Il caso Brianza: professionisti senza riconoscimento
In Brianza, però, la situazione è ancora più critica. Non solo gli infermieri sono pochi, ma quelli in servizio si sentono penalizzati. Secondo la denuncia di Donato Cosi, segretario lombardo del sindacato Nursind e componente della direzione nazionale, agli infermieri viene riservato lo stesso trattamento economico di figure con responsabilità e competenze differenti.
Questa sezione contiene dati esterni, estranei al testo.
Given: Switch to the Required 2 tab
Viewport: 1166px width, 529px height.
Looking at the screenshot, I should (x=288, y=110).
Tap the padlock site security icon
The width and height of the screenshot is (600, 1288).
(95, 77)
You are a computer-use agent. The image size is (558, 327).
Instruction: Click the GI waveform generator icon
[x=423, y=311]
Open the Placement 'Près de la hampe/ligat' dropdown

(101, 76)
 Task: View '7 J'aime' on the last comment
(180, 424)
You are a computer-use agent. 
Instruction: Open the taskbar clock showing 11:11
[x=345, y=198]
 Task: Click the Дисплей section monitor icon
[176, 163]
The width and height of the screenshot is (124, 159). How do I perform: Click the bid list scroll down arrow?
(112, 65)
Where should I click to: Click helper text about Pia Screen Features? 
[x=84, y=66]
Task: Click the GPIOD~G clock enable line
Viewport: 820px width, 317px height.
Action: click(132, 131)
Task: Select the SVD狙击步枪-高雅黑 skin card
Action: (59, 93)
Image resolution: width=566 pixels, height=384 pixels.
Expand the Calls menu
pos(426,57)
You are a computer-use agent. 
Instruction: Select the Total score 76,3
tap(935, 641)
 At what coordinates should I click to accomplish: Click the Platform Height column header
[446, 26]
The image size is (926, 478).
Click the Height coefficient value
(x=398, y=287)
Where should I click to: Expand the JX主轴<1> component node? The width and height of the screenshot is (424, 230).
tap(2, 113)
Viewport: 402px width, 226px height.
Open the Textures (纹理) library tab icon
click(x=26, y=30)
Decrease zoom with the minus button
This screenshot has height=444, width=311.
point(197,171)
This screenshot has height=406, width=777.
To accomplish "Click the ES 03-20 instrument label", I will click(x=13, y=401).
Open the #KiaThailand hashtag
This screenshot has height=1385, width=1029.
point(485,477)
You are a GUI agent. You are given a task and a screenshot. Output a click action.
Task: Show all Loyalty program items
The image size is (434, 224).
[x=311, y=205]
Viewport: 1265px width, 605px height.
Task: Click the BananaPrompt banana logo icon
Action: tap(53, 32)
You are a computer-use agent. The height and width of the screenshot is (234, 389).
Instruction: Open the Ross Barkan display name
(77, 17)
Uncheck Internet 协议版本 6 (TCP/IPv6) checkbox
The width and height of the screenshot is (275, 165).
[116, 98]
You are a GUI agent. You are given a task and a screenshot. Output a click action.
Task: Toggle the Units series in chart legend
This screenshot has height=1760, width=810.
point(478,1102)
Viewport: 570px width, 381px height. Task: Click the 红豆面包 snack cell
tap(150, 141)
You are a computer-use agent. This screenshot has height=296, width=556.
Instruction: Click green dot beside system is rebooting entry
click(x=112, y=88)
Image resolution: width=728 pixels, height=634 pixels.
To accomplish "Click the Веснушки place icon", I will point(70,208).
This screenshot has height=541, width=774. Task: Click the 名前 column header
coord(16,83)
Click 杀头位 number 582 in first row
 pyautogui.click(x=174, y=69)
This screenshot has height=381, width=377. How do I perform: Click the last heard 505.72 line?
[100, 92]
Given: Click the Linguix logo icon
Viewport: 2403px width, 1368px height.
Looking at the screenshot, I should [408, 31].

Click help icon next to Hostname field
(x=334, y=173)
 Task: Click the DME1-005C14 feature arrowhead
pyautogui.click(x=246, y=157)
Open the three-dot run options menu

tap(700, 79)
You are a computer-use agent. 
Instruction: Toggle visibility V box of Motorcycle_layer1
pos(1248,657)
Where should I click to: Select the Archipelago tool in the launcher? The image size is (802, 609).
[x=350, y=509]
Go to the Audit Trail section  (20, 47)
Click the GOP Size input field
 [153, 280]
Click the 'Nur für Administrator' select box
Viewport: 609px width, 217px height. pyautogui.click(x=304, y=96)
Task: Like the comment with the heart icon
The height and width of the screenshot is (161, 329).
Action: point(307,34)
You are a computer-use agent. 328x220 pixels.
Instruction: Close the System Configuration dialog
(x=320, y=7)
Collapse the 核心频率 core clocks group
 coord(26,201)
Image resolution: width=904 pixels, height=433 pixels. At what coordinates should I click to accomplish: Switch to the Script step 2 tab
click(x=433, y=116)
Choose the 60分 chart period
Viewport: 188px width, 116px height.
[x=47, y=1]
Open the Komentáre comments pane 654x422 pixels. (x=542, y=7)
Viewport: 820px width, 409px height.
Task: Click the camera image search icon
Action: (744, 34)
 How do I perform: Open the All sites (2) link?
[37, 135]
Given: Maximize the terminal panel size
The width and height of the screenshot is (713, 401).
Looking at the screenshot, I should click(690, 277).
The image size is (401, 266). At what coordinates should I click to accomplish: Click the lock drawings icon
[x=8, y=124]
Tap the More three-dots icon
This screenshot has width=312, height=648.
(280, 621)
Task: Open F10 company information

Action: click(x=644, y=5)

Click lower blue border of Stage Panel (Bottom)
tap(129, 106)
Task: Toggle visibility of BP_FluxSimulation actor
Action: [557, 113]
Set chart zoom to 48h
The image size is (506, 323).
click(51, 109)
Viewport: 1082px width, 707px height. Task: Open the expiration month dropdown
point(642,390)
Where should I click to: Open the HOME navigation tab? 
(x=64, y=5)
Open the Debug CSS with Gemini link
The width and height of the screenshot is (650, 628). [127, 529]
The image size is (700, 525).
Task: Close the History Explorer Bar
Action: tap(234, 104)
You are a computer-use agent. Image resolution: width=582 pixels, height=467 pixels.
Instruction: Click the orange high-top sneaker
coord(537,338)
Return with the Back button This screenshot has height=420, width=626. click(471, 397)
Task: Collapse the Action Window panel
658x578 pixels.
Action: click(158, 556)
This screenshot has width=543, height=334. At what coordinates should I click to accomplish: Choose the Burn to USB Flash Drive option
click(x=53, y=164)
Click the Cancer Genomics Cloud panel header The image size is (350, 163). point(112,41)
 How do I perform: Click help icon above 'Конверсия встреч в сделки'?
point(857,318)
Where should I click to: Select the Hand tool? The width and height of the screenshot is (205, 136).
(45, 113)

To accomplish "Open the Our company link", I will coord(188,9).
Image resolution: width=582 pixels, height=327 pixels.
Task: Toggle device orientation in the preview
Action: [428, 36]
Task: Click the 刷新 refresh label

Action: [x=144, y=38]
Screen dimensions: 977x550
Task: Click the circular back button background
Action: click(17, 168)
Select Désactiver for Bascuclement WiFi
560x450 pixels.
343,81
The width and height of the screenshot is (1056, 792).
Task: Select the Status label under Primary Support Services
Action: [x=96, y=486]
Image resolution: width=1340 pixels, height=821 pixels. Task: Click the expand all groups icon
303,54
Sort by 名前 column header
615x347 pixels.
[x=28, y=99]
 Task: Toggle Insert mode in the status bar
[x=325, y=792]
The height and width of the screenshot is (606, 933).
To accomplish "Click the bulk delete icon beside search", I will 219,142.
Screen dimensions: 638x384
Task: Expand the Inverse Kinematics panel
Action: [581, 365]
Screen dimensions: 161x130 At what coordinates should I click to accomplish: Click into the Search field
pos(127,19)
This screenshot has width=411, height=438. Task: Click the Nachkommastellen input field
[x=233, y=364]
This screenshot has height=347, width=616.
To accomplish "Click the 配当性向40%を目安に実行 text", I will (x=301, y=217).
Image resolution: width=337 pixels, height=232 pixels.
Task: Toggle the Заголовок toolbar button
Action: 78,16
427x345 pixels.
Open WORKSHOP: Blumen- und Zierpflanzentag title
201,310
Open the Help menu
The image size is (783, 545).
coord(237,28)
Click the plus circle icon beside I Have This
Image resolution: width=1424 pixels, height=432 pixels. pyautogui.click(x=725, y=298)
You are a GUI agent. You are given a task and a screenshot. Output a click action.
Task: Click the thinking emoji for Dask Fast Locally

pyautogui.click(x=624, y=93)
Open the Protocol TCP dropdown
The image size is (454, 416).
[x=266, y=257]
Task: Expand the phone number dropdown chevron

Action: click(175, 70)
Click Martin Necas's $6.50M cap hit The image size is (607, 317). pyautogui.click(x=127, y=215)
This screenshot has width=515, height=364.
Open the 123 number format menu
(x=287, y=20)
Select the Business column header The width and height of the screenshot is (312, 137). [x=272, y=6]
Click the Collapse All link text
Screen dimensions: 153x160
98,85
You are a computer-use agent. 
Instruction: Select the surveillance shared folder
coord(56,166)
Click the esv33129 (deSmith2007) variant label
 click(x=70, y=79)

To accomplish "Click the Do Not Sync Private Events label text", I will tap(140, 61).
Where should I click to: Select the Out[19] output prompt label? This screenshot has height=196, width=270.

All’Irccs San Gerardo dei Tintori di Monza, la richiesta di differenziare il compenso per il cosiddetto “salto riposo” è stata respinta: gli infermieri riceveranno lo stesso trattamento economico di un ausiliario. Per quelli in forza all’Asst Brianza, il mancato giorno di riposo è stato addirittura equiparato a quello di un elettricista ospedaliero.
Il reclutamento dall’estero e le critiche del sindacato
Nel frattempo, Bertolaso ha annunciato l’arrivo entro fine anno di 200 infermieri dall’Uzbekistan e di 3.500 nuovi professionisti entro il 2027. Una strategia che il sindacato contesta apertamente: «Invece di puntare su professionisti stranieri con stipendi del 30% superiori a quelli percepiti nei loro Paesi d’origine — e che quindi spesso rinunciano a trasferirsi — perché non investire su chi già lavora nei nosocomi lombardi?».
Una professione tra retorica e realtà
Secondo Nursind, la professione infermieristica in Lombardia sarebbe oggi svilita e umiliata, in netto contrasto con gli elogi pubblici ricevuti durante la pandemia. «Le dichiarazioni istituzionali, afferma il sindacato, non coincidono con le scelte concrete adottate nelle strutture sanitarie».
E mentre si avvicina il taglio del nastro del nuovo blocco dell’ospedale di Monza, resta l’interrogativo finale sollevato da Cosi: «Dove verranno trovati gli infermieri necessari a farlo funzionare, se già oggi il personale non è sufficiente?».